公的奨学金制度の始まりから、制度改正など現行奨学金までの制度内容を分かりやすく解説され、大学進学における世帯収入との関係性など、世帯収入が少ないほど大学進学の希望割合が少ないとの傾向が統計により確認できるとし、教育費を家庭負担に頼ってきたことや上昇し続ける大学の授業料、経済停滞により上がらない年収など、奨学金問題の背景がある事の説明がありました。また、子育てや教育にかかる費用が少子化の要因となっており、現在コロナウイルス感染拡大が続く中で、低所得世帯の子供たちが将来低所得者になる可能性が高くなり貧困の連鎖から抜け出せないなど、学歴と収入の結びつきが強いとの関連についても説明を受けました。

中央労福協は、学費の高騰や家計収入の減少等により、学費が賄えず「学びたくても学べない」学生が増えており、卒業後数百万円もの返済に直面する中、コロナ禍で内定取り消しや採用削減などで「返したくても返せない」若者が増えているとし。他方、奨学金の制度や支援が不十分である現状を改善すべく、奨学金制度の拡充のための運動を2021年度から第3期運動として取り組んでいることが紹介されました。第3期運動では、教育費の漸新的無償化に向けた学費の軽減と給付型奨学金の拡充、有利子から無利子へ返済困窮者への救済措置の拡充、無理のない柔軟な返済制度への改善、教育費・奨学金返済負担を軽減するための政策減税を目標に掲げて取り組んでいます。さらに、労福協の未来に向けた指針として、すべての働く人の幸せと豊かさをめざして、連帯・協同で安心・共生の福祉社会をつくるとの理念と貧困や社会的排除がなく、人と人とのつながりが大切にされ、平和で、安心して働き暮らせる持続可能な社会をめざすと力強く宣言されました。

講演Ⅱ「労働者福祉としての働き方改革」

講師:県立広島大学大学院経営管理研究科 木谷宏教授

木谷教授は、人的資源管理、ワークライフ・バランス、ダイバーシティ・マネジメント、働き方改革、治療と仕事の両立支援を専門とし、広島県働き方改革推進・働く女性応援会議の学識者委員、広島市男女共同参画審議会の会長を務めるなど、働き方改革に造詣が深く、現在の感染症リスク社会における働きがいについて講演していただきました。

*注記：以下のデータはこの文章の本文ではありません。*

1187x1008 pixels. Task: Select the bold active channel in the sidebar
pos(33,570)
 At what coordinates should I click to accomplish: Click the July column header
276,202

はじめに、感染症リスクが経営に何をもたらしたかについて、危機発生に対し、柔軟に調達先を変更したり、特定国への集中の見直しの必要性やテレワークとオフィスワークの混成、デジタル化の加速などが進められた事が挙げられ、新たな自然的な外部環境による組織(企業)への影響が、人的資源管理の戦略・方針・実践に作用を及ぼしたと説明がありました。

次にワークライフバランスの定義は、英国では、「誰もが仕事とそれ以外の責任、欲求とをうまく調和させられるような生活リズムを見つけられるように、就業形態を調整(働き方)すること」としており、日本では、男女共同参画会議専門調査会の定義は、仕事、家庭生活、地域生活、個人の自己啓発など、様々な活動について、自ら希望するバランスで展開できる状態と定義するなど、具体的方法を欠いており、うまくいっていないと分析していました。

最後に、広島県における働き方改革の取組を紹介し、広島県の働き方改革は、1つは、時間や場所に捉われず、従業員が個々の状況や価値観に合わせて、自分らしく働くことができている状態など「働きやすさの実現」と1つは従業員が所属する組織で働く価値を感じながら、意欲的かつ自律的に仕事に取り組むことができている状態の「働きがいの実現」により、ひいては人材確保、組織の生産性向上、外部環境変化への対応向上をもたらすと言う成果に繋がる。結果として、全従業員が活躍する組織(能力の最大化)となり、企業価値の向上を図ることで持続可能な企業成長を目指すとのことでした。

参加者は大変勉強になり、今後の活動に活かして、地域での活動の広がりを進めて行くことの決意となったことと思われます。